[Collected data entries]
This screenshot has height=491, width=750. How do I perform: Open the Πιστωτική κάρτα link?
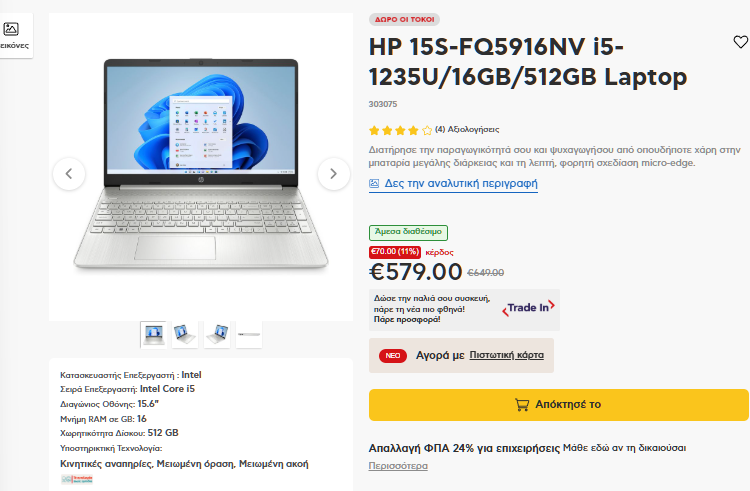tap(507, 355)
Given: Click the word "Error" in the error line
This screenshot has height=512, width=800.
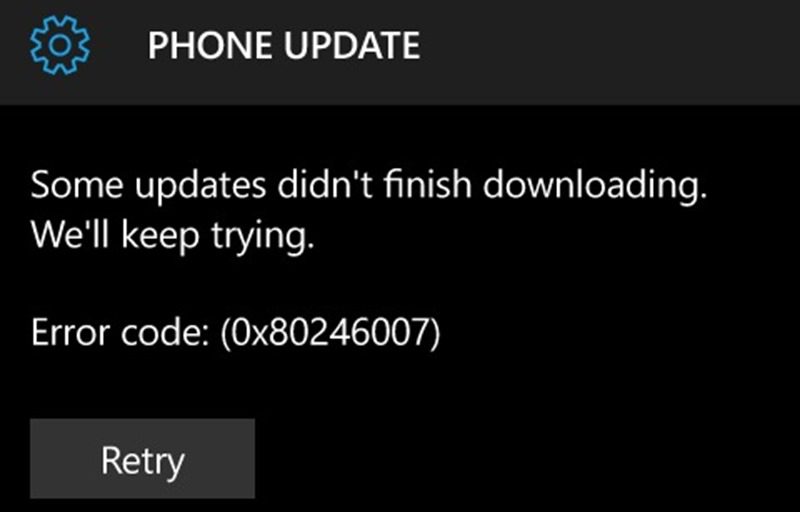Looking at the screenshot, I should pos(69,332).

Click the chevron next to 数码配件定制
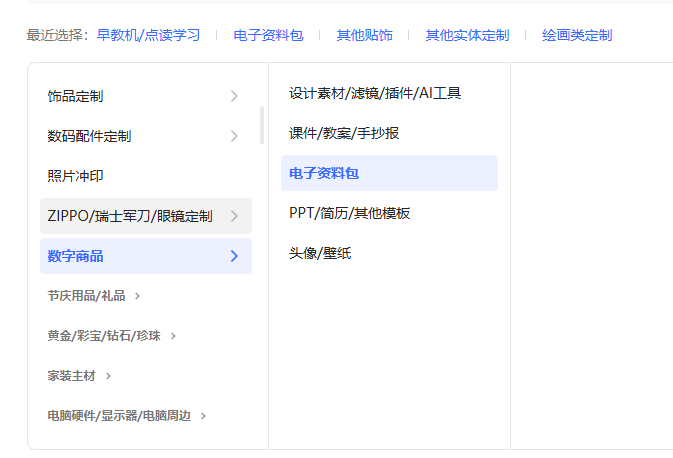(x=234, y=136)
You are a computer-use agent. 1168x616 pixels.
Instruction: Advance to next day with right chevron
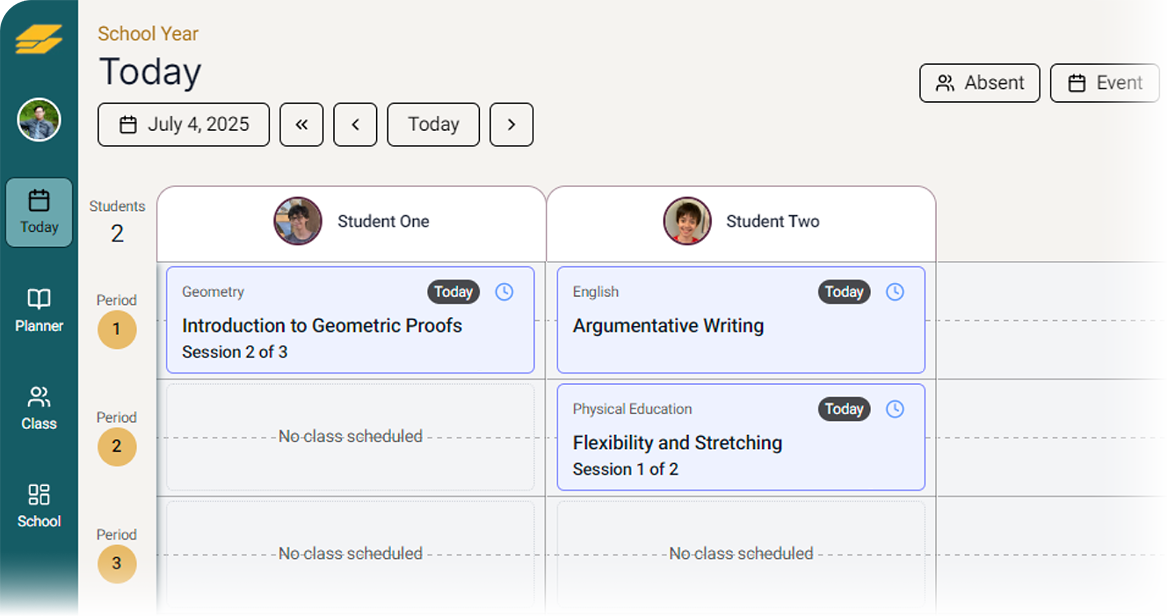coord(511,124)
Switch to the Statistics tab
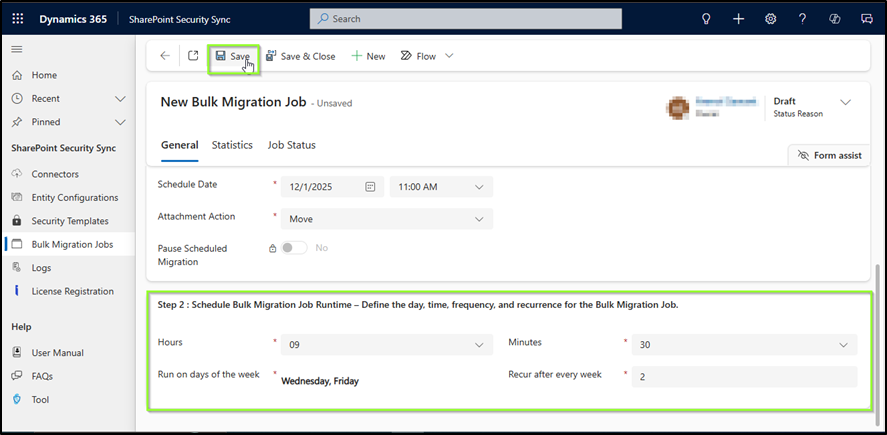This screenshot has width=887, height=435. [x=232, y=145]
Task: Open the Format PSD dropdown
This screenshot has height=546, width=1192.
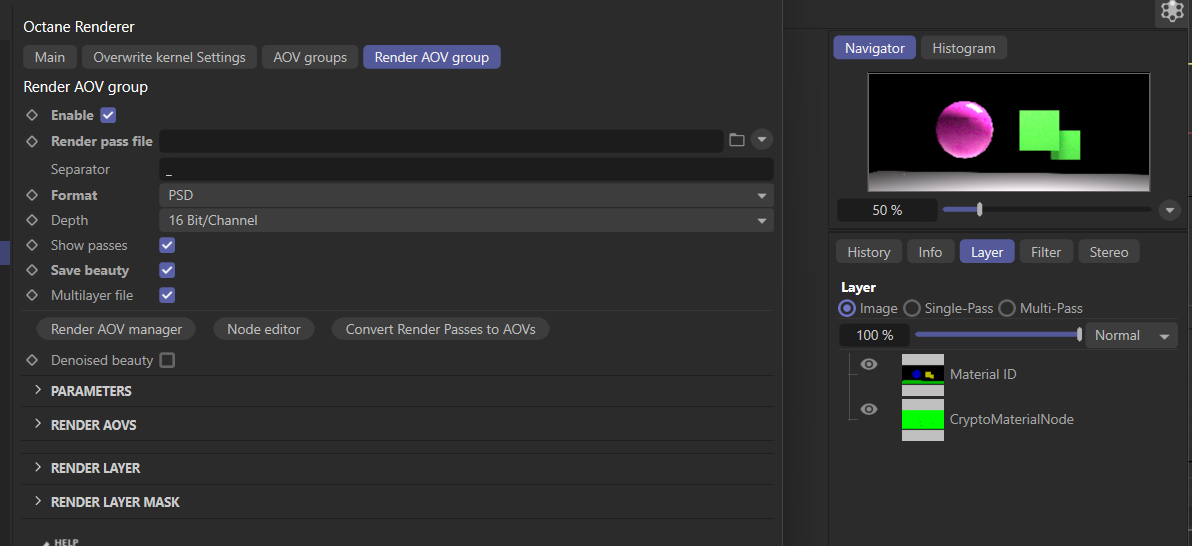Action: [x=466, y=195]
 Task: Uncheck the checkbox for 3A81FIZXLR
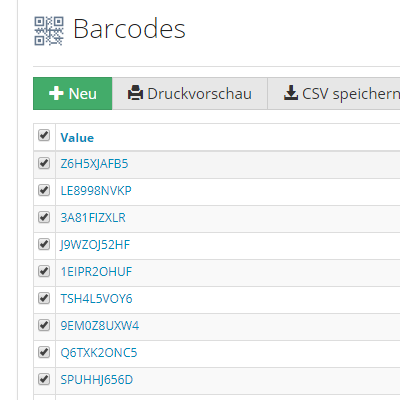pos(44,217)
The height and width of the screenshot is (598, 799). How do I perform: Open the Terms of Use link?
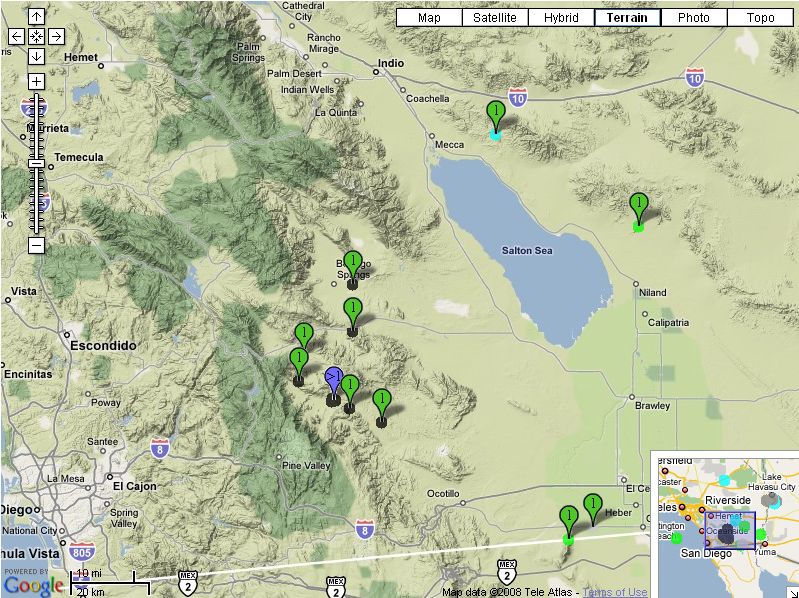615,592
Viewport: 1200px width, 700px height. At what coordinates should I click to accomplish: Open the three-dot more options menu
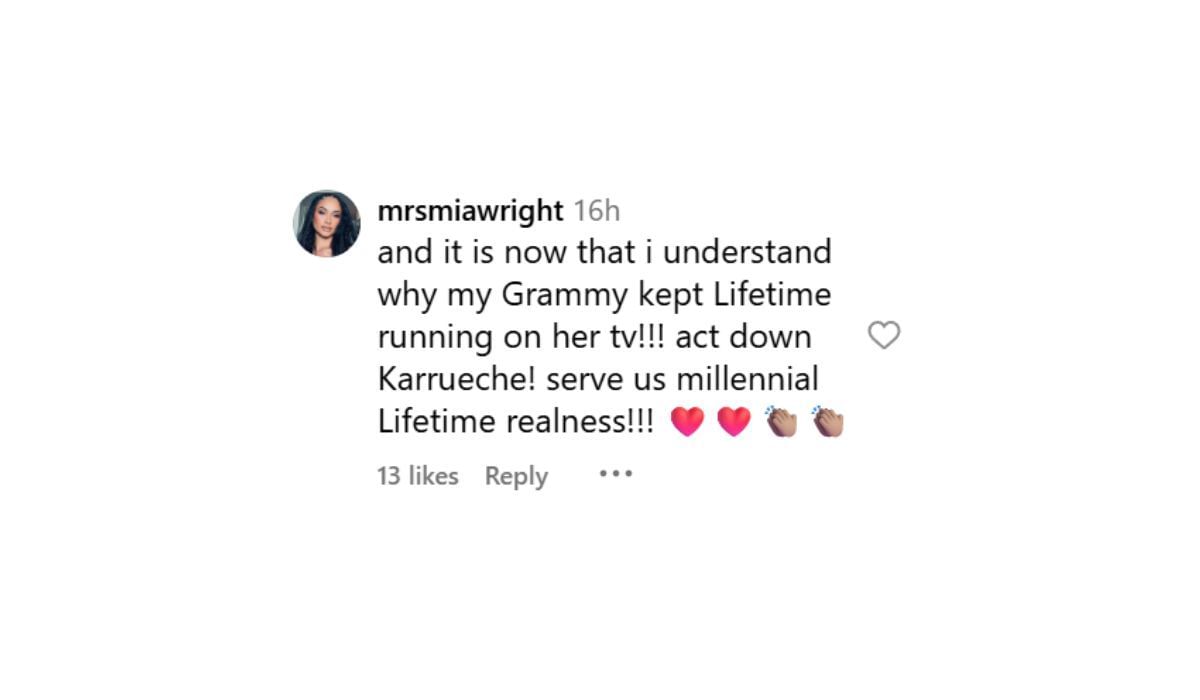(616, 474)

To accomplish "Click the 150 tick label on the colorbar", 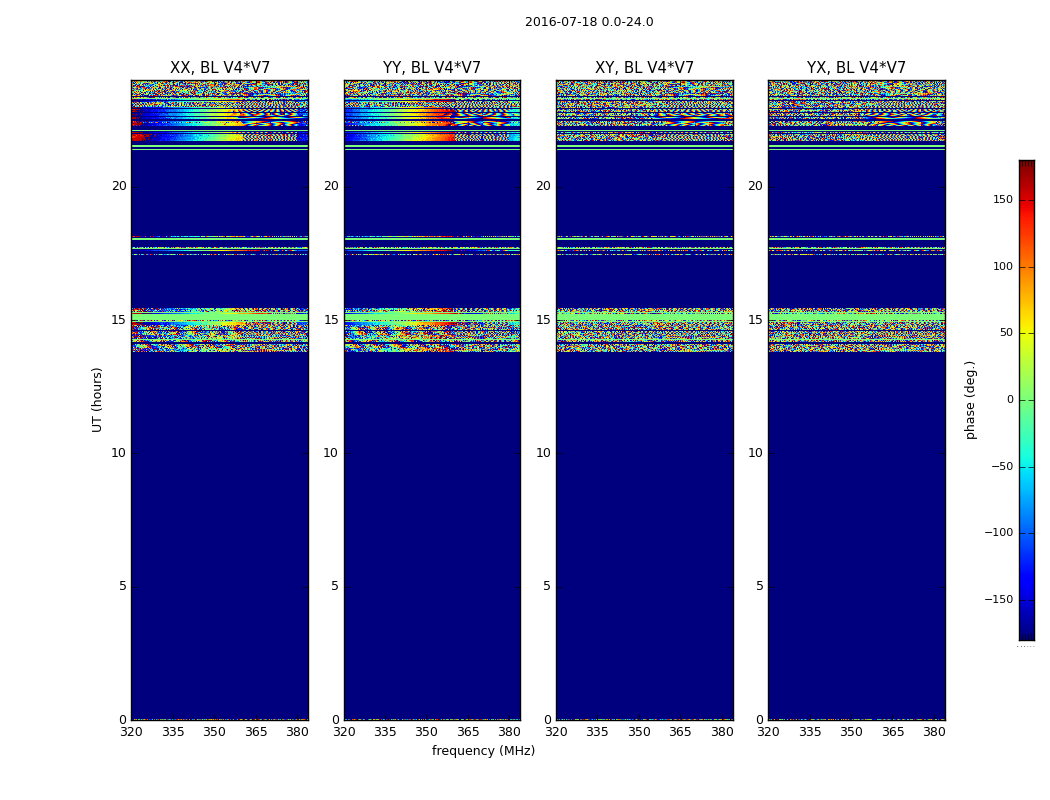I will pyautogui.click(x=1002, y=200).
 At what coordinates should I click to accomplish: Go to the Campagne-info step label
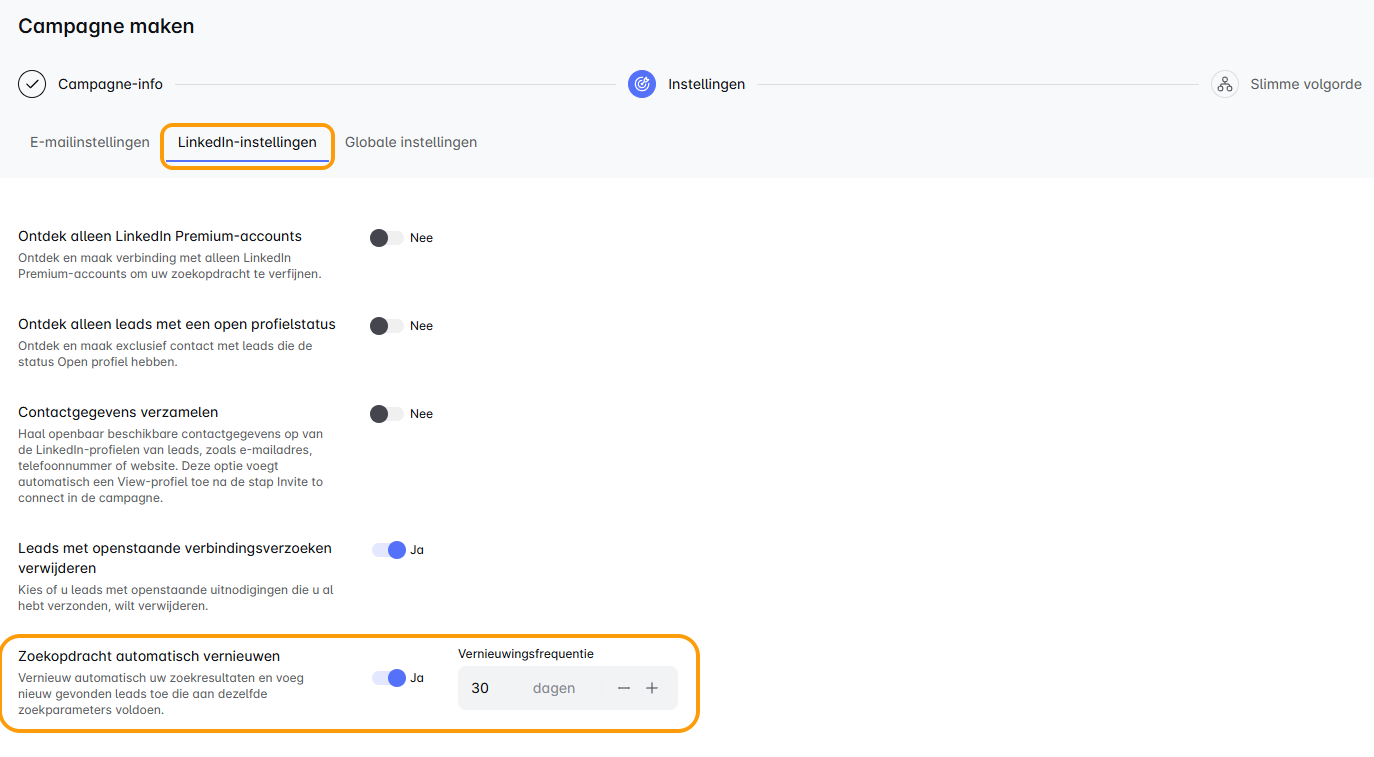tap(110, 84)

▶ Task objective: Once you find the line with "At what coordinates should I click to accomplish: Go", restate it and every later line of the data word for word, excluding the pictures.

▶ Solution to this exercise:
 At what coordinates should I click to accomplish: Go to the Campagne-info step label
tap(110, 84)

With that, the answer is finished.